John Roland Grimshaw

Master of Science

20 February 2007 - Orator: Professor Vala Ragnarsdottir

 Mr Vice-Chancellor: John Grimshaw

It is an honour for me to present John Grimshaw for an honorary degree.  John is the founder and Chief Executive of the UK’s leading sustainable transport charity Sustrans.  It is not an exaggeration to state that he has done more for the cause of environmental sustainability than anyone else in the UK, if not further afield.

John was born in 1945 and grew up in Kenya where his father was a missionary.  Out of his bedroom window he could see both Mt Kenya and Kilimanjaro and it was perhaps this experience that gave John his huge sense of landscape.  He decided at the age of 10 that he wanted to be an engineer and after boarding school he studied Engineering and Architecture at Gonville and Caius College, Cambridge. 

From 1963-68 John’s first job was with Taylor Woodrow Construction, working
on the Heathrow Cargo tunnel and Barbican projects.  He then worked as an engineer with MRM Consultants, Bristol, on projects as varied as China Clay tailings lagoons in Cornwall and proposed cycle routes in Bristol.  His manager said of him that ‘John was so full of ideas that it was like managing a race horse!’

In 1969 John went with the Voluntary Service Overseas (VSO) organisation to Uganda to build roads, and to prepare for the Pope’s visit.  He continued his voluntary work back in the UK, re-routing the narrow-gauge railway in Blaenau Ffestiniog in Wales.

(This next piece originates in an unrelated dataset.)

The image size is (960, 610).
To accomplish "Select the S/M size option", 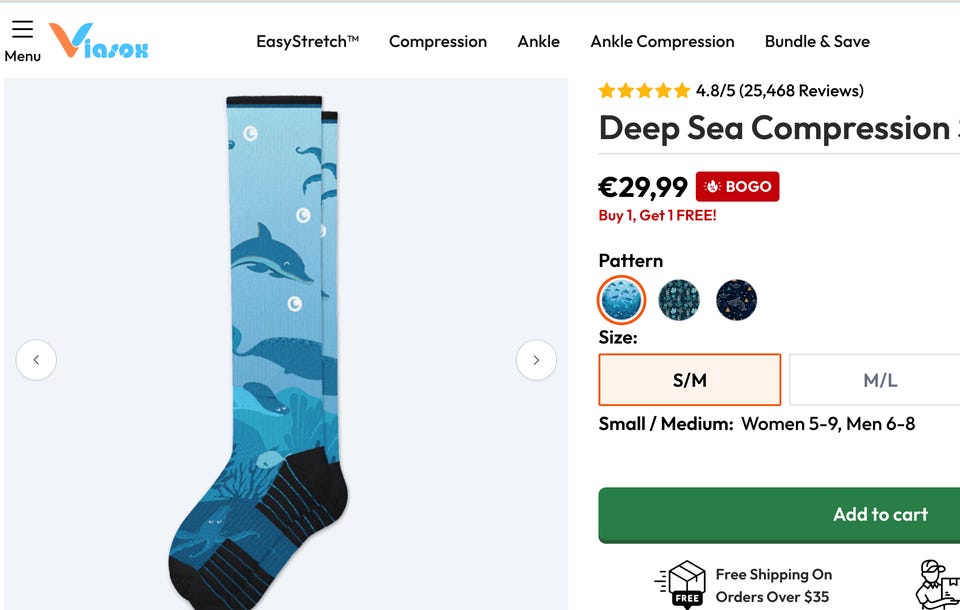I will point(689,380).

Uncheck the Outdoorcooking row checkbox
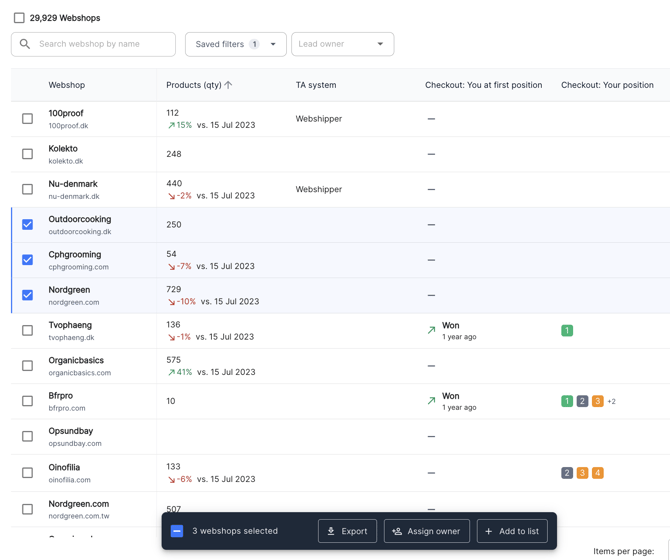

In 1977 John organised and spoke at a meeting of about 100 people that was held at College Green to discuss the interests of cyclists and the ‘Cyclebag’ campaign group was born out of this meeting.  David Sproxton of the Oscar Award-winning studio Aardman Animations remembers John’s enterprising spirit and engineering abilities when Cyclebag was setting up its first offices.  John equipped volunteers with hammers and nails, and with judicious direction managed to turn a pile of flat timber into a working set of office desks with storage in a matter of two hours.  On them the formative plans for Sustrans were laid.

In the words of George Ferguson, founder member of Cyclebag, Chairman of Acanthus Ferguson Mann Architects, former President of the Royal Institute of British Architects and an honorary graduate of this University, Mr Vice-Chancellor, ‘Cyclebag emerged as a constructive protest against the domination of the motor lobby in our politics and our roads.  It filled a gap in the culture of Bristol and later in the fabric of the UK – taking a massive leap when reconstituted as Sustrans.  Like all good things it was inspired by a single maniac, John Grimshaw, who felt that a step change could be achieved with relatively small amounts of money.  I feel fortunate to have been there...’.

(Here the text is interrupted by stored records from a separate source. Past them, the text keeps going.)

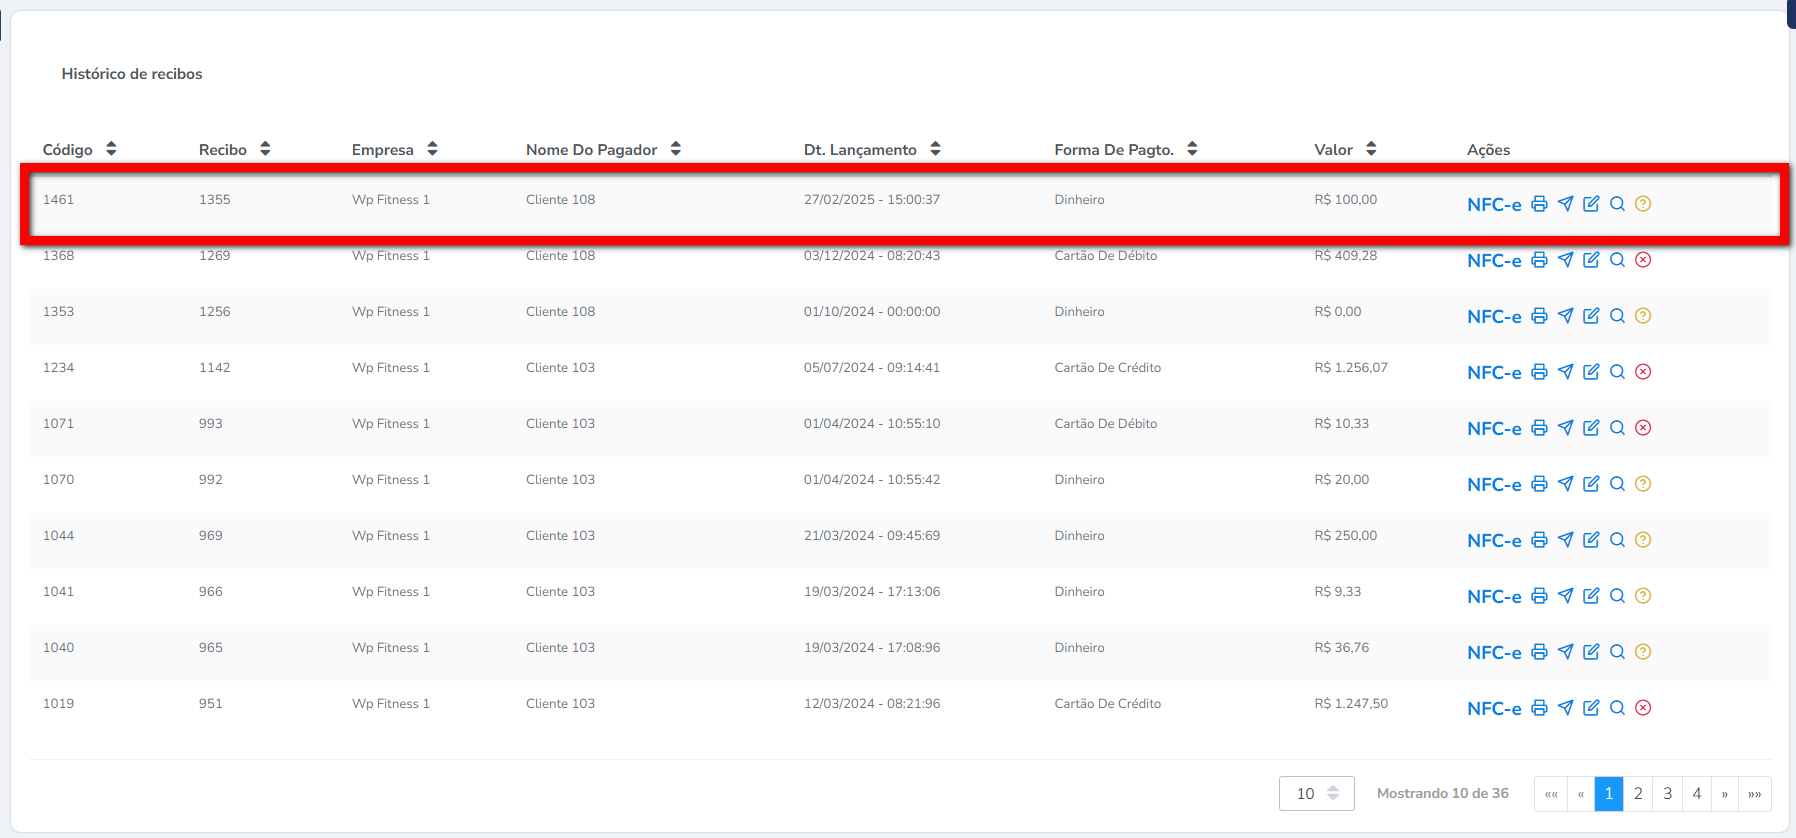The width and height of the screenshot is (1796, 838).
Task: Send receipt 1269 via paper plane icon
Action: tap(1565, 260)
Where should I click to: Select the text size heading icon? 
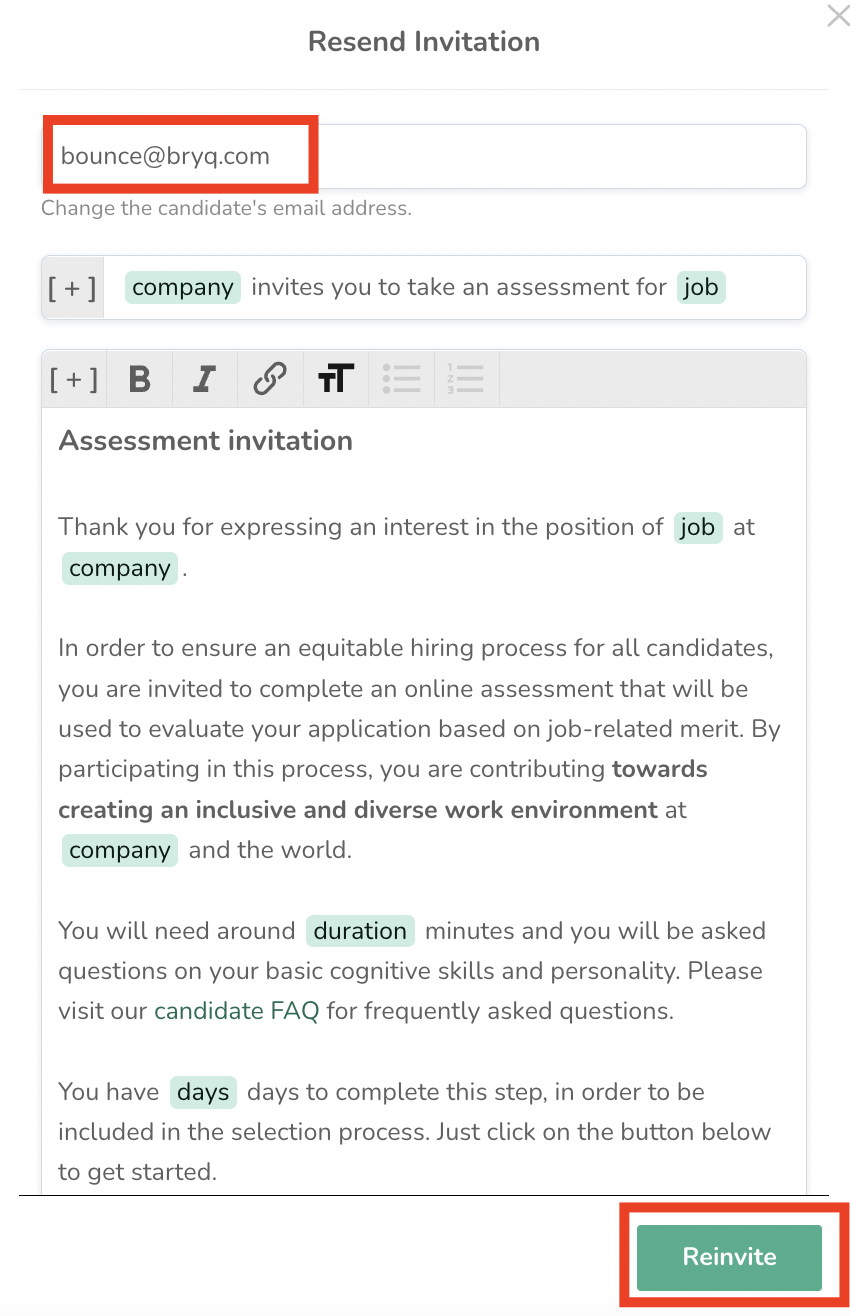(336, 379)
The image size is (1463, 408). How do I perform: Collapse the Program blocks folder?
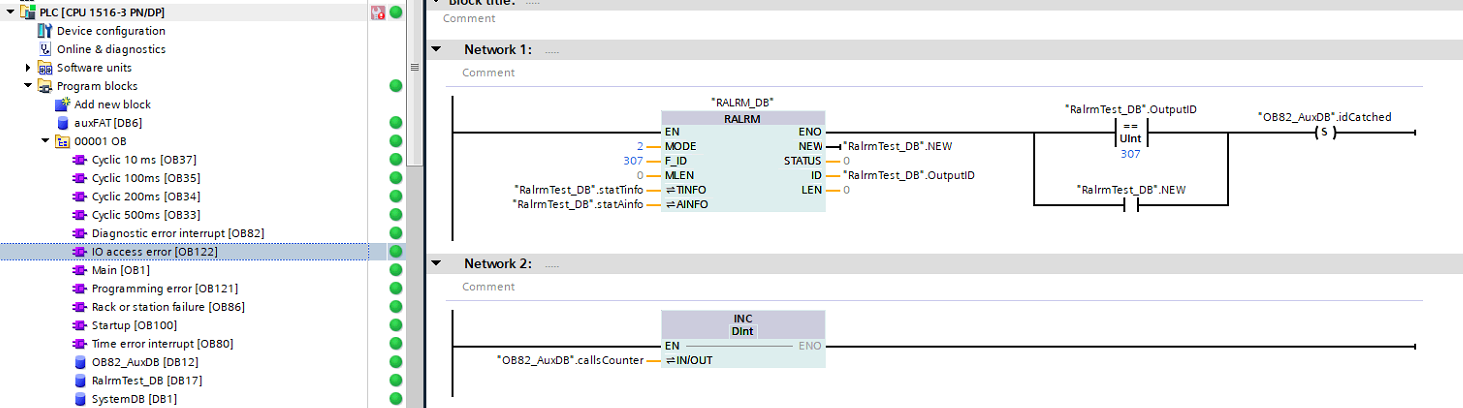tap(28, 86)
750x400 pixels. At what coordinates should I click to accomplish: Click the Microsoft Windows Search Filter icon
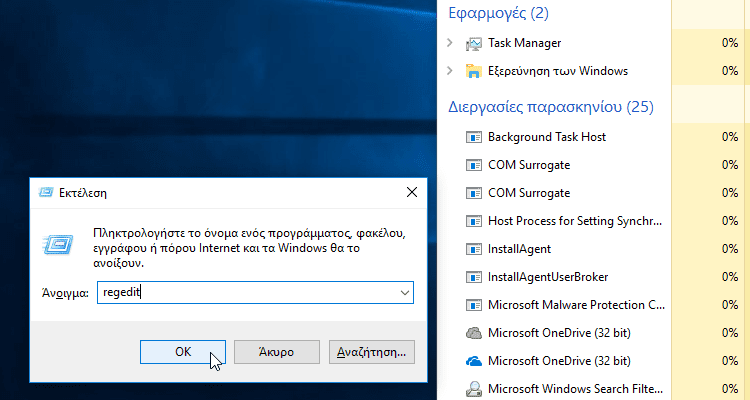[x=474, y=388]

John is a man who transforms possibilities.  The first Sustrans project was the Bristol to Bath cycle track on the line of the old railway.  During the summer of 1979 five miles of usable pathway were completed.  The work was undertaken by an army of volunteers, often up to 50 people, who spent their weekends camping and working.  I’m told that child labour was not considered a sin!  Everyone willing took part.  At the end of the summer the track was officially opened and the Minister of Transport came to the ceremony.  John then was commissioned by the Minister to undertake a study of sustainable transport in the UK.  Her Majesty’s Stationery Office (HMSO) delivered the huge report with 39 Appendices.  While the report was largely shelved, the Appendices were designed to be used later as the basis of Sustrans routes and thus the National Cycle Network as we know it today.  Today 75% of us live within 2 miles of a National Cycle Network route.

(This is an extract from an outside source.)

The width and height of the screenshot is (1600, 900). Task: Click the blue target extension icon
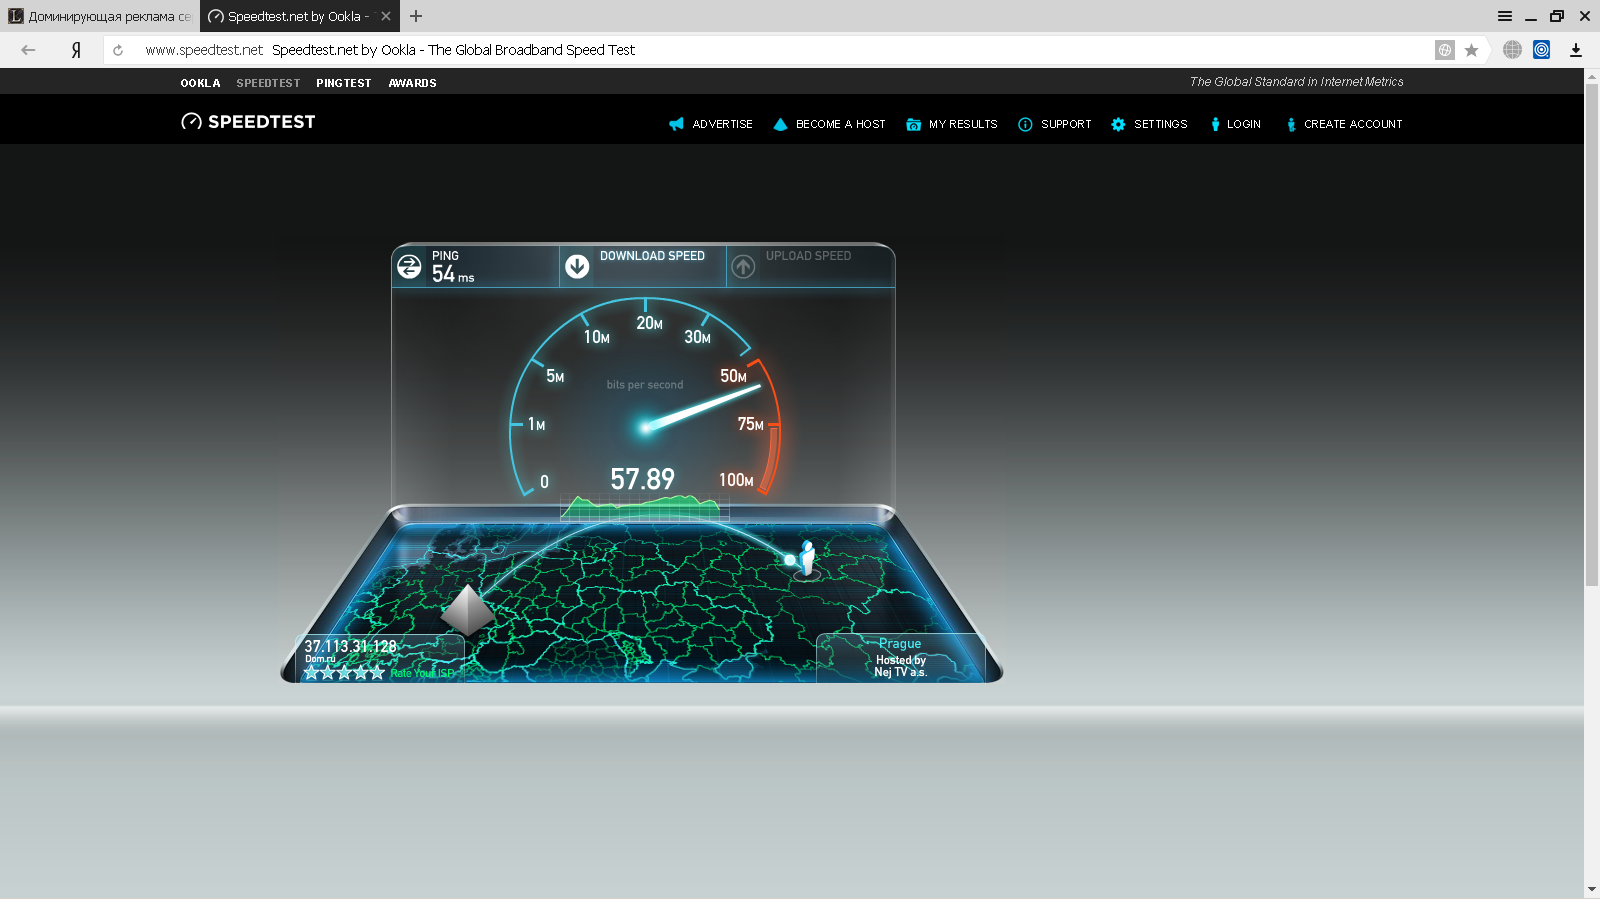pos(1542,50)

By the mid-eighties construction of the Network was being carried on all over the country.  Often, John used the Manpower Services Commission of the Ministry of Employment to pay unemployed people to take part in track construction.  At one time there were up to 800 workers on various railpaths, and John himself was the only one not paid by the Manpower Services Commission.  Many of those early day workers are still with Sustrans.  John often had to exercise considerable ingenuity for plans to work and salaries to be paid.  He is known for never letting anyone down. 

The future was not always clear for John and Sustrans.  In the mid-eighties John went to Scotland, and alighting from the train at Rannock Moore, he was met by a man who instructed him to call the Department of Transport (DoT) immediately.  An accountant at the DoT asked John down the telephone how many funding sources were supporting him and was told about 50.  This evoked the response from the official: ‘if you have 50 funding sources then you must be fiddling the system!  We will no longer support you’.  It apparently took a long time to get back on an even keel after these accusations.  But John was of course not fiddling any system.  He was simply good at finding pockets of money to dip into – including charities and various government departments.

By the mid 1990s Sustrans had built cycle paths all over the country, mostly along old railway lines, but these were not linked together.  Following the arrival of a new Sustrans Financial Director the Millennium Commission backed Sustans by awarding the first ever Millennium grant of £42 million in 1996, to develop the National Cycle Network.  Three times as much in matching grants was obtained and the result was not only the promised 2,500 miles of joined-up tracks, but 5,000 miles by the year 2000.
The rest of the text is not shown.